1)
Define a linear transformation $f: \mathbb{R}^2 \rightarrow \mathbb{R}^2$ with $ker(f)=f(\mathbb{R}^2)$
Solution
At first this was not easy for me to wrap my head around but after some thought it seems simple: Everything that the function outputs is mapped to 0 if it is fed again into the function. So I put:
$f(\begin{bmatrix}r_1\\r_2\end{bmatrix}) = \begin{bmatrix}r_2\\0\end{bmatrix}$ for all $r = \begin{bmatrix}r_1\\r_2\end{bmatrix} \in \mathbb{R}^2$
2)
Define a linear transformation $f$ so that $f \circ f=f$. $f \neq 0$ and $f \neq id_{\mathbb{R}^2}$
Solution
$f(x) = \begin{bmatrix}1\\0\end{bmatrix}$ for all $x \in \mathbb{R}^2$
Because $(f \circ f)(x) = f(f(x)) = f(x) = \begin{bmatrix}1\\0\end{bmatrix}$
Are these solutions and the notation correct?
The first one is correct, the second is not as $f$ is not linear. Remember that linear mappings fulfil $f(0) = 0$ (where $0$ is to be understood as a vector).
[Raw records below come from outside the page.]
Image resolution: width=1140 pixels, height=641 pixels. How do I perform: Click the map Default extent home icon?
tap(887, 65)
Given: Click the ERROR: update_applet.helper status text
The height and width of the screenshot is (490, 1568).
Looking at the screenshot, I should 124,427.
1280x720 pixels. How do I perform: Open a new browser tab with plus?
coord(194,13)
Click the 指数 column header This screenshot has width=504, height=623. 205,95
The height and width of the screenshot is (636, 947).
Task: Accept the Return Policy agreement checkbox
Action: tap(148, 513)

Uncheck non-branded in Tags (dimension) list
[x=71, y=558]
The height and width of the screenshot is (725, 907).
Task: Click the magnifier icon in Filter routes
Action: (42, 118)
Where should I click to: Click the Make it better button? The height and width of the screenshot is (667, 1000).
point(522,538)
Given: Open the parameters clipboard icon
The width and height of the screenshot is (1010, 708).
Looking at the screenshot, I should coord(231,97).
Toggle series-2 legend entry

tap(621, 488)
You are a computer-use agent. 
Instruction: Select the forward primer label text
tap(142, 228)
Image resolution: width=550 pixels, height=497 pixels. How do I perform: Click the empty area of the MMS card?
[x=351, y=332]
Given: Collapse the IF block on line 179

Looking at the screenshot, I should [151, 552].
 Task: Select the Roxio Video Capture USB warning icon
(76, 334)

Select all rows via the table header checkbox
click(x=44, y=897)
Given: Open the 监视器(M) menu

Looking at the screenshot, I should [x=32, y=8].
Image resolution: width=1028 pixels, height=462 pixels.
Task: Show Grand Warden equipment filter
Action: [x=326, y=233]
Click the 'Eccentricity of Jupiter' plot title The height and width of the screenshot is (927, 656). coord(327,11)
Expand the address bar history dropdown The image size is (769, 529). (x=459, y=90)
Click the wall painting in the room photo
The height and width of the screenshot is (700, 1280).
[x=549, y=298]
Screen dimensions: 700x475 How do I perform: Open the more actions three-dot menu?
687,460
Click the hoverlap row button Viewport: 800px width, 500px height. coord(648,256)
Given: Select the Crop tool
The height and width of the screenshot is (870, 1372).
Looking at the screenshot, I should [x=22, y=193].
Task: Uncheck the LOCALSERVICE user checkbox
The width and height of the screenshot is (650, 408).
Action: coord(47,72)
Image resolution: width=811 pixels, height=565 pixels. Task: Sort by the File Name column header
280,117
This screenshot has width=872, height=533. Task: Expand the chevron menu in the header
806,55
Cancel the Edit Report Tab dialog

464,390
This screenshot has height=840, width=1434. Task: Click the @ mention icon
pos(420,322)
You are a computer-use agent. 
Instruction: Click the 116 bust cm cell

Hint for 2): Set up $$ f(x_1, x_2) := \begin{pmatrix} a & b \\ c& d \end{pmatrix} \begin{pmatrix} x_1 \\ x_2 \end{pmatrix}. $$ Calculate $$ \begin{pmatrix} a & b \\ c& d \end{pmatrix}^2 = \begin{pmatrix} a^2 + bc & ab + bd \\ ca + cd & cb + d^2 \end{pmatrix} \overset{!}{=} \begin{pmatrix} a & b \\ c & d \end{pmatrix} . $$ Now choose an adequate combination of $a, b, c, d \in \mathbb{R}$.